Pour Wouter Verschelden du Morgen, la colère fait place lentement à un « sentiment douloureux de honte ». L’échec est une responsabilité collective, selon lui. Les hommes politiques des deux côtés de la frontière linguistique ont prouvé une chose, selon lui: l’ignorance n’a pas de préférence linguistique.

Pour Liesbeth Van Impe du journal Het Nieuwsblad, la réalité est simple: les six partis sont condamnés à former un gouvernement. « Les négociateurs ont encore au moins une mission: éviter la catastrophe », souligne Bart Sturtewagen dans De Standaard. Cette formation est bloquée depuis plus de 500 jours, car deux partis « sont encore incapables d’évaluer la position de chacun ». « Un gouvernement doit être formé et doit être prêt à prendre les mesures que la situation exige. Si ce n’est pas le cas, tous les partis porteront l’échec de la catastrophe », explique-t-il.

« Démissionnaire », c’est le mot de l’année pour Luc Van der Kelen du journal Het Laatste Nieuws. « Après un Premier ministre démissionnaire, nous avons un formateur démissionnaire. Di Rupo n’a pas le choix. Il ne pourra jamais former un gouvernement si un partenaire se sent fondamentalement menacé », souligne l’édito. L’Open Vld doit aussi réaliser qu’il n’est pas le plus grand parti et qu’il a perdu les élections, selon Van der Kelen. « Le formateur n’a pas le choix. Il doit retourner aux négociations même avec le courage du désespoir. S’il ne le fait pas, ce serait alors irresponsable ».

Le journal Gazet van Antwerpen souligne « le triste spectacle », néfaste pour la crédibilité des politiciens. « Qui croit encore ces gens ? » se demande l’éditorialiste. Pour le journal, la démission d’Elio Di Rupo est une « tactique feinte » pour convaincre les libéraux d’accepter un budget avec de nouveaux impôts et peu de réformes socio-économiques. « L’Open Vld est désormais le père Fouettard, responsable de l’échec des négociations. L’Europe réclame beaucoup plus que ce qui est déposé sur la table. Les marchés financiers ne vont pas épargner le pays tant qu’il n’y a pas de changement sur le fond », lit-on encore. « La Belgique est devenue ingouvernable. À terme, cette division sera notre chute ».

Dans Het Belang van Limburg, l’édito met en lumière le rôle du roi. « Ce n’est pas la première fois qu’Elio Di Rupo dramatise la situation politique et que le roi soit mobilisé comme assistant pour forcer un accord. Cela ne serait pas étonnant que ce soit le cas cette fois aussi, car Di Rupo sait qu’il ne dispose pas d’alternative à la formule des six partis. Toute autre formule reviendrait à tout recommencer et il n’y a plus de temps pour cela ».

Lamentable, irresponsable, spectacle surréaliste

Si beaucoup regrettent cette impression de show médiatique et mettent en cause la responsabilité de tous partis, ils placent tout de même les partis libéraux et en particulier l’Open Vld au coeur de leurs attentions.

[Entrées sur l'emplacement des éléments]
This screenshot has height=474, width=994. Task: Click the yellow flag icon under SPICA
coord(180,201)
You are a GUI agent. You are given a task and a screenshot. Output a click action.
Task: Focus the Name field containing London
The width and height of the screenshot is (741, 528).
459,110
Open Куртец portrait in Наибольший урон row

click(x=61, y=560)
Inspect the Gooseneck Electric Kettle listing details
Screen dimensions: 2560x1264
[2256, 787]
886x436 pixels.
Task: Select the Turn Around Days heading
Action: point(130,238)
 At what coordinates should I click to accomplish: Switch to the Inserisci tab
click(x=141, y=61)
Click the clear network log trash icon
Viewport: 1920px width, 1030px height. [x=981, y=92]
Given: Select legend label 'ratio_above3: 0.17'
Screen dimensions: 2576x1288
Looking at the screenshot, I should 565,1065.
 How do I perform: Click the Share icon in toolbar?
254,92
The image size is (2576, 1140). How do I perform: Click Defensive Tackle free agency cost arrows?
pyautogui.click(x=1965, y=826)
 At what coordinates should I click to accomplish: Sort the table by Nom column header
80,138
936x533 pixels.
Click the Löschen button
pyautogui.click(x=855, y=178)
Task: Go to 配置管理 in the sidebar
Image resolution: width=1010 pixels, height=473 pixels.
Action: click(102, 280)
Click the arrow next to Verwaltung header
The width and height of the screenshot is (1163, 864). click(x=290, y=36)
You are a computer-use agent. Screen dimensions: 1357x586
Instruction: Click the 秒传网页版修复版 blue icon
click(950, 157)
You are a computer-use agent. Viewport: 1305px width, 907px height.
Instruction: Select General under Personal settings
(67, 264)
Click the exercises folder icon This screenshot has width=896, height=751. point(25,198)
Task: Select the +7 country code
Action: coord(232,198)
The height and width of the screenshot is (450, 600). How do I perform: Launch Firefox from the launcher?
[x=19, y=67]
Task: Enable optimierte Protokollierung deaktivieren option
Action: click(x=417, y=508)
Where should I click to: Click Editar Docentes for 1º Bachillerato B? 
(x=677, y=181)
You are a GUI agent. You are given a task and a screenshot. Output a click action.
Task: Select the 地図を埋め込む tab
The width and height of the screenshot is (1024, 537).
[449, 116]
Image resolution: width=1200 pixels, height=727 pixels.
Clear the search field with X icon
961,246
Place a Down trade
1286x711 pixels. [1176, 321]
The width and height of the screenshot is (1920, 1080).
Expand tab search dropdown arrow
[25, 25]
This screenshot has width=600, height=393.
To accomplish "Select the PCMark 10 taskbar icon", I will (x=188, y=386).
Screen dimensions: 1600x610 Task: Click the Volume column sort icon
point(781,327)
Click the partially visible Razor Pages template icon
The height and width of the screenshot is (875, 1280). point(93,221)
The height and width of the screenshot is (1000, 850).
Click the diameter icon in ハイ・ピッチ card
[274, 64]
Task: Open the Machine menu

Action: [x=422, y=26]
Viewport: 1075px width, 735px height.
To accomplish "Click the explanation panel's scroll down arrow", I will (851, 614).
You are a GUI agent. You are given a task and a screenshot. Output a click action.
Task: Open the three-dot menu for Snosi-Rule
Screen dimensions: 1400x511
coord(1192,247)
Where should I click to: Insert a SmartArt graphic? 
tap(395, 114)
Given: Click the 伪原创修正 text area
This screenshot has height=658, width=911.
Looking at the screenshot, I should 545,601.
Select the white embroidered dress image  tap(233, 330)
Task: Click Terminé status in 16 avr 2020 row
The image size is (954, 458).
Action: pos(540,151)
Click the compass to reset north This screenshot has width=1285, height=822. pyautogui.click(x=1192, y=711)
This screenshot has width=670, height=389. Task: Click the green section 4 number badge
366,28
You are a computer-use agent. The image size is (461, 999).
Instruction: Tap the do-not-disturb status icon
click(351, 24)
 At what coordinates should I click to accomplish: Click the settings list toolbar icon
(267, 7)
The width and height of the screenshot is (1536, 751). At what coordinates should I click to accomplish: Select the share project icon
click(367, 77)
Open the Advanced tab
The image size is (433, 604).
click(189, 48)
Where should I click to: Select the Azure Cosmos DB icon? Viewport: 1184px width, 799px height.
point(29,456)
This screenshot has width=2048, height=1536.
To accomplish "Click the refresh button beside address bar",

▶ [À faire]:
1. D'après la revue de presse, quel terme Luc Van der Kelen désigne-t-il comme le mot de l'année ?
2. Indiquez, s'il vous plaît, si chacune de ces affirmations concorde avec la revue de presse, en répondant par oui ou non et en citant les mots qui tranchent : (a) Pour Liesbeth Van Impe, les six partis sont obligés de former un gouvernement. (b) La formation du gouvernement est bloquée depuis moins de cent jours. (c) L'édito de Het Belang van Limburg s'intéresse au rôle du Premier ministre.
3. Donnez tous les journalistes que la revue de presse cite nommément.

▶ [Réponses fournies]:
1. Il choisit le mot « Démissionnaire ».

2.
(a) Oui : « les six partis sont condamnés à former un gouvernement ».
(b) Non : « Cette formation est bloquée depuis plus de 500 jours ».
(c) Non : « l’édito met en lumière le rôle du roi ».

3. Wouter Verschelden, Liesbeth Van Impe, Bart Sturtewagen, Luc Van der Kelen